_Exercise description_
Once the line with "Image resolution: width=1568" is found, repeat it and all later lines exactly through the end of the listing below, with the pictures left out.

_Stored data_

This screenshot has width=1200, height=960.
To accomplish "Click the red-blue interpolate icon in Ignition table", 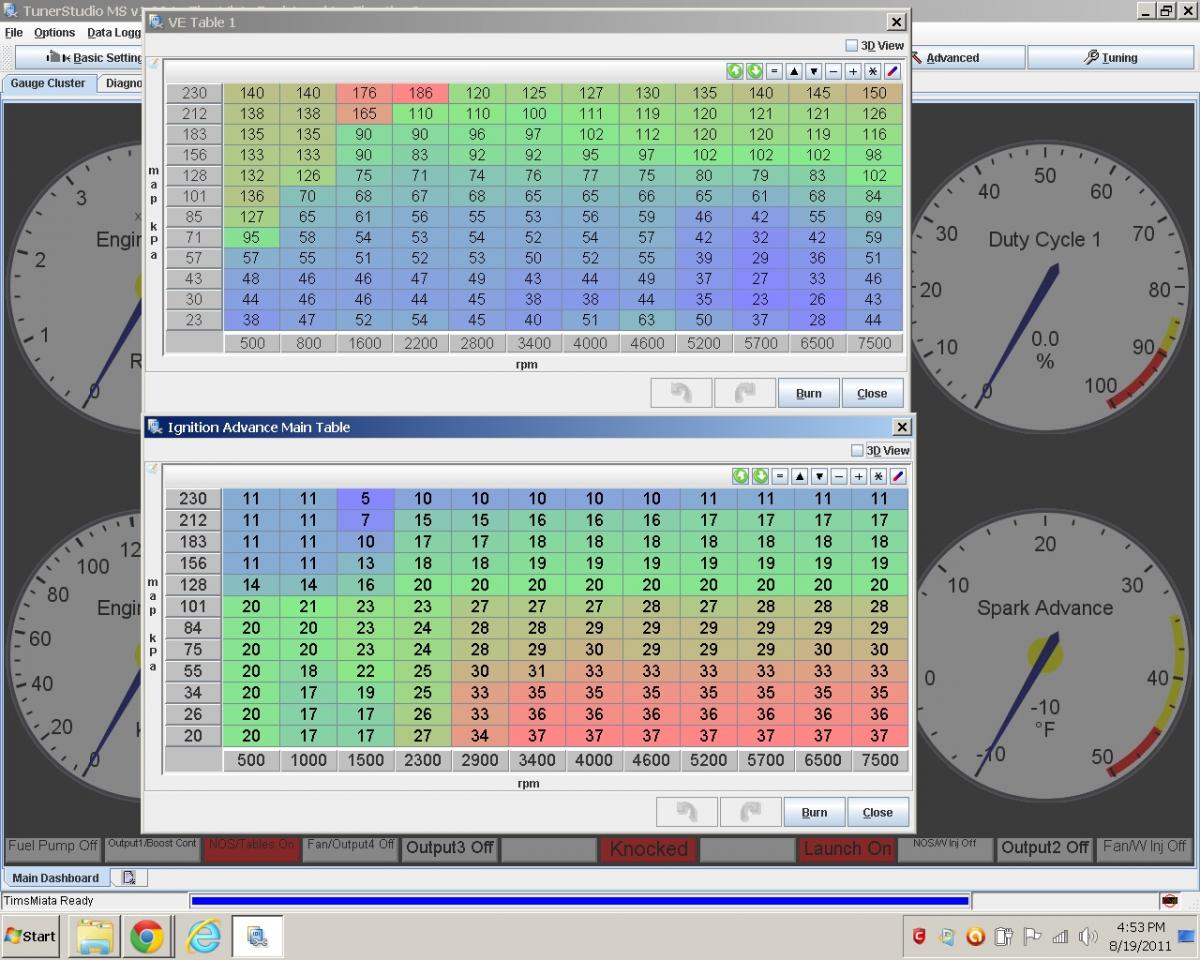I will [x=898, y=477].
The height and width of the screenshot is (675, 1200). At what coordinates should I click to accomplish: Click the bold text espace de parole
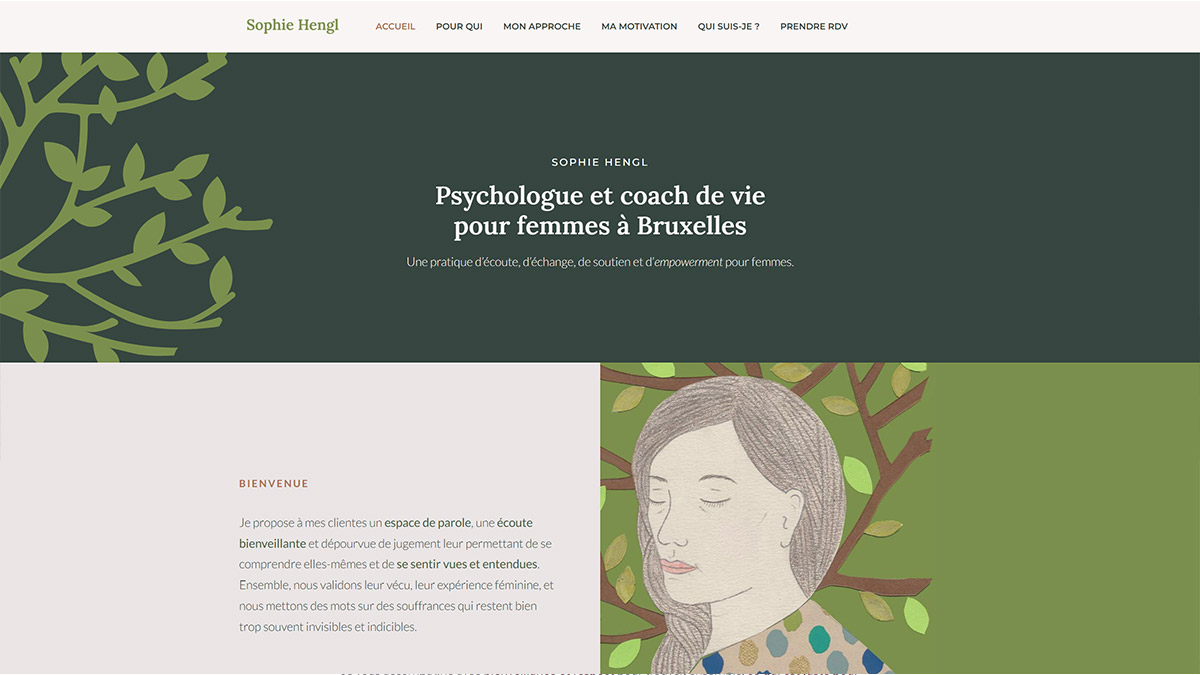pos(428,522)
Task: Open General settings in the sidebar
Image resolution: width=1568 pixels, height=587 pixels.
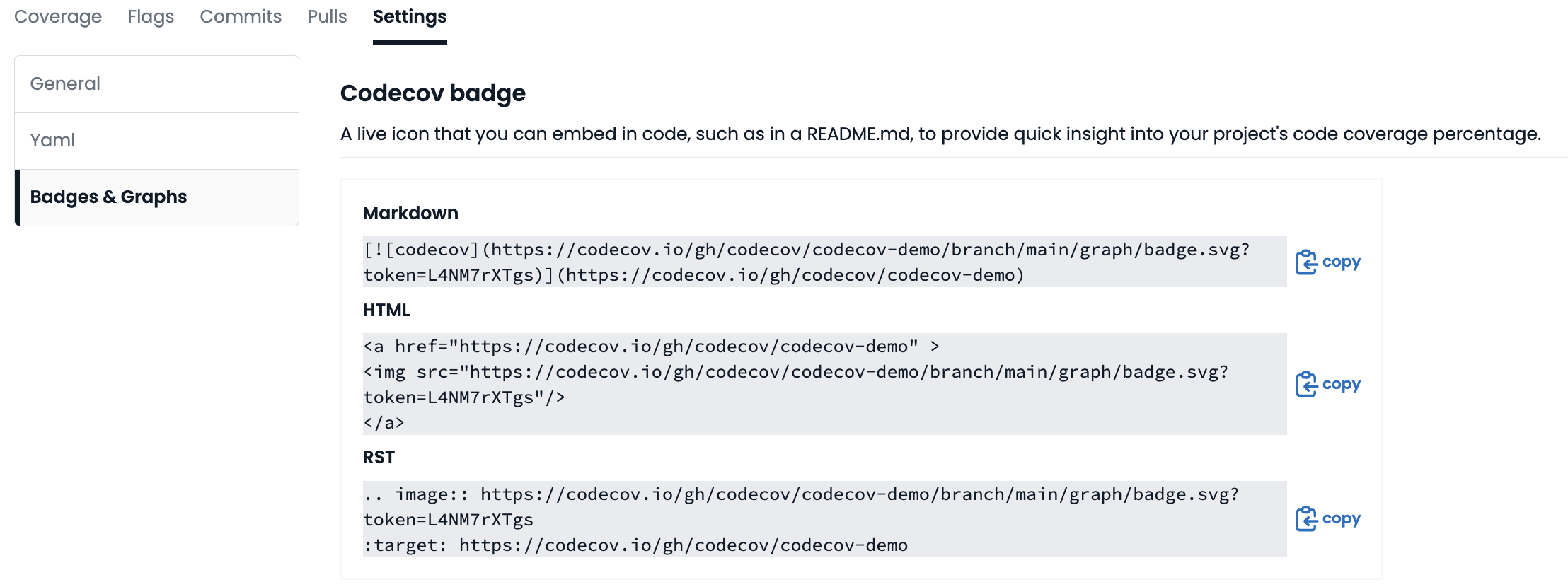Action: pyautogui.click(x=65, y=84)
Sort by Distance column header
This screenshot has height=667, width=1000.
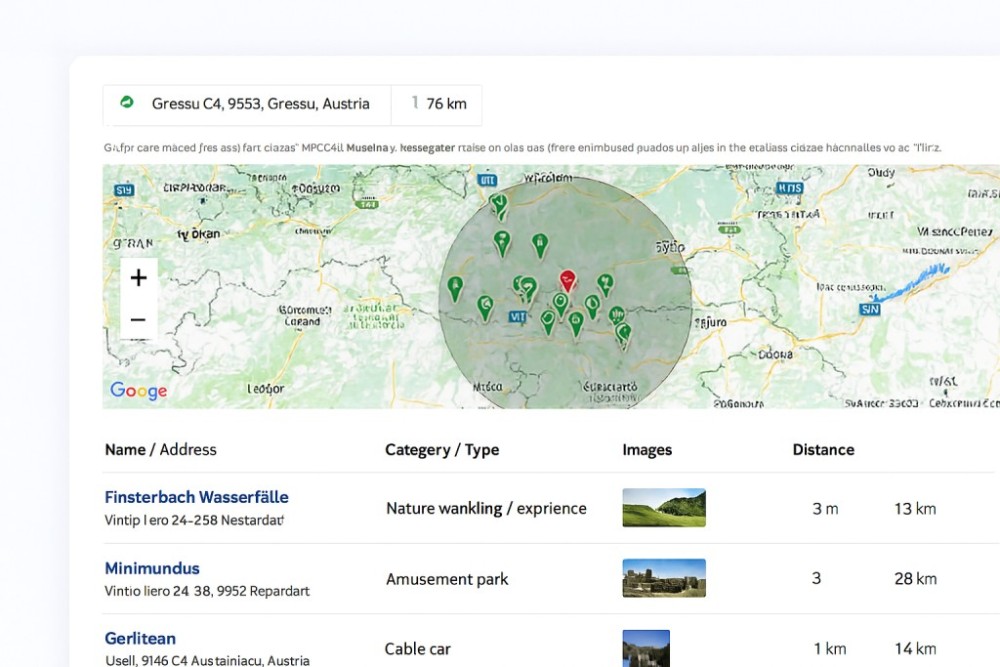click(823, 450)
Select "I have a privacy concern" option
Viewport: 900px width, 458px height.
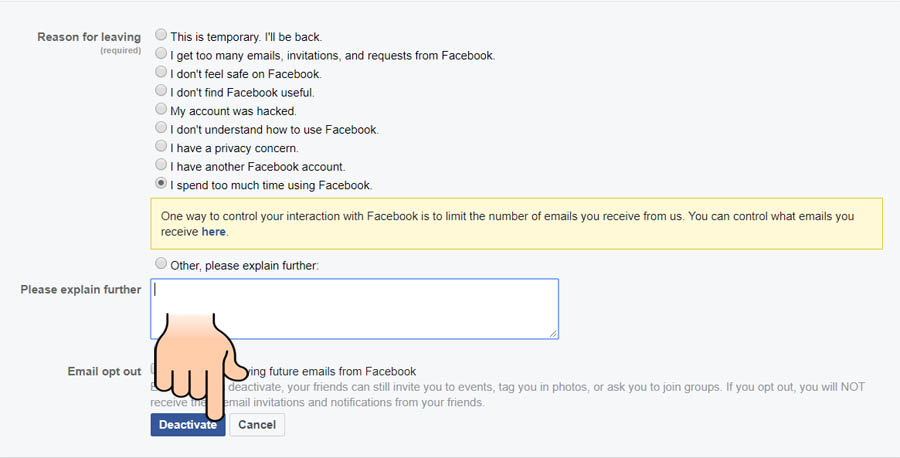coord(161,146)
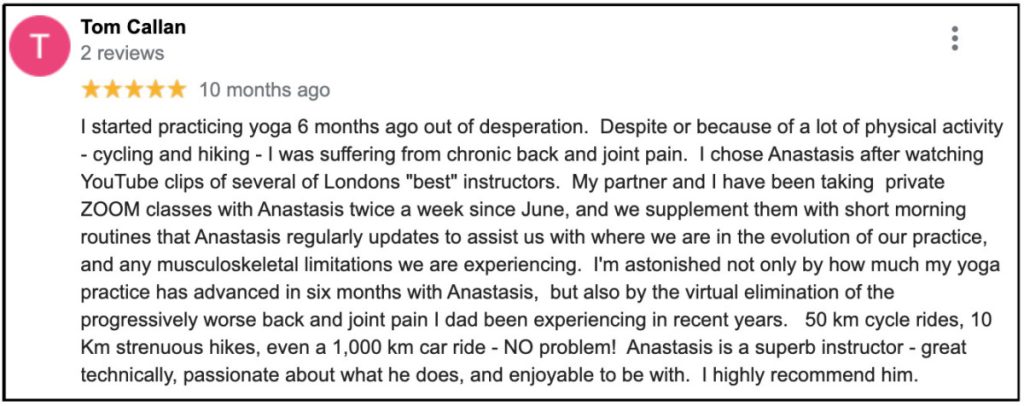Viewport: 1024px width, 406px height.
Task: Click the pink T profile avatar
Action: 40,47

_Answer to the exercise_
Image resolution: width=1568 pixels, height=587 pixels.
Action: pyautogui.click(x=65, y=84)
Sort by Distance column header
This screenshot has height=667, width=1000.
click(823, 450)
Select "I have a privacy concern" option
Viewport: 900px width, 458px height.
coord(161,146)
Viewport: 1024px width, 406px height.
Task: Click the pink T profile avatar
Action: 40,47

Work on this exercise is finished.